Washington Post historical-romance-fantasy writer Jennifer Rubin recently made a pit stop in Colorado where she picked up some high-potency Pakistani Brainwreck Super Kush and she has spent the past few days getting bent and looking at the upcoming 2016 Presidential election (have you ever looked at the 2016 Presidential election. I mean, really really looked at it?). Having stepped through the doors of the perception, and after convincing smoking bud Charles Krauthammer that Bender could totally kick Spongebob Squarepant’s square-ass in a fair fight, she came to the realization that Hillary Clinton would be toast if you thought of all of the potential GOP nominees as the Avengers and then you sewed them all together ass to mouth into this complementary-skilled ass-to-mouth Hillary killing machine. This would totally work! Swear to God!

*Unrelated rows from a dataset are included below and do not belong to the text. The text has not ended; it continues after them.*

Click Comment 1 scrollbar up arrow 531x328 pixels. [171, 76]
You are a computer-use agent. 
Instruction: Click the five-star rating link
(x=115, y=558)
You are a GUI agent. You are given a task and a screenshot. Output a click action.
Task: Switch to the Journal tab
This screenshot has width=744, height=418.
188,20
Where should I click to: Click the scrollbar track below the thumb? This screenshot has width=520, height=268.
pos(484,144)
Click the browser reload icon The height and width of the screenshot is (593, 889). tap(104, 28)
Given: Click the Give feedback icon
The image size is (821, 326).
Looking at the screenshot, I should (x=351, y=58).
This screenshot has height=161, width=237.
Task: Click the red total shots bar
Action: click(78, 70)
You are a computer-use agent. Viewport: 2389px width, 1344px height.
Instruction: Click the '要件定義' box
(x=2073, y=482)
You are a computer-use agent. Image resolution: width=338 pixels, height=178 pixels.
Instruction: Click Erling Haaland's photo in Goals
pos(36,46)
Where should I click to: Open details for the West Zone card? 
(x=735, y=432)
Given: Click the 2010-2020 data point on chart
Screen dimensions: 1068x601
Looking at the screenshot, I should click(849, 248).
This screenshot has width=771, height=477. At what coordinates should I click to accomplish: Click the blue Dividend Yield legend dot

Hillary Clinton may have a Mitt Romney problem.
As the stonerhopheaddruggyTreyRadeltweakers say: Whoa! Dude! For reals? That’s messed up.
Prior to the 2012 election , when she was still Mitt’s online old lady/baby mama, Jennifer Rubin thought Romney was like Mary Poppins, “practically perfect in every way”, but now she’s saying he had problems? I mean, sure, I know that Rubin dropped Mitt prior to the election like he was a Gingrich wife who’d just discovered a lump, but damn girl, drugs and a brief stay in county have changed you. Tres harsh, amiga. But let’s get back to Rubin’s story before she gets back from Sonic and goes “Oh man. I was soooo high when I wrote that. Also, I have a new tattoo on my ass and it’s a Japanese ideogram that I think means ‘big wheat’. I mean, what the hell was I thinking? Here’s your waffle fries, Chuck . You owe me eighteen cents.”
The woman who thinks politics, like love, is about never having to say you’re sorry and who collects scandals like little old ladies accumulate cats will find it dicey to go after Gov. Chris Christie on the bridge scandal. The woman who went after the White House travel office, who opposed the surge to get the 2008 nomination and who ran a brutal campaign against Barack Obama in 2008 will be hard-pressed to call Christie a “bully.”
This is true. Watch Hillary go all Mean Girl Bully Bitch on Christopher Smith from the state where Chris Christie shuts down The Bridges of Mad At Some People:
Rubin goes on to explain that the former Secretary of State’s experience can’t hold a candle to Marco Rubio’s foreign policy speeches, Hillary can’t put away her antisocial tendencies like that nice young grandma-smotherer Paul Ryan, lacks the obsequiousness of Koch brothers cabana boy Scott Walker, nor does she radiate the warmth and boyish charm of a Rand Paul.
Getting back to Romney, who disappointed Rubinin so many ways, she adds:
Romney felt constrained in going after the president on Obamacare and was personally unable to capture the lower- and middle-class voters most hurt by Obama’s policies. Likewise, Clinton’s life experience and persona make her less able to go up against a big personality, such as Christie, an accomplishment-light Rubio, deal-maker Ryan, outsider Louisiana Gov. Bobby Jindal, man-of-the-people Texas Gov. Rick Perry or even an easily piqued senator.
Yup. So looks like it will take a nation of millions of GOP candidates to hold Hillary back.
They’re gonna need a bigger ticket….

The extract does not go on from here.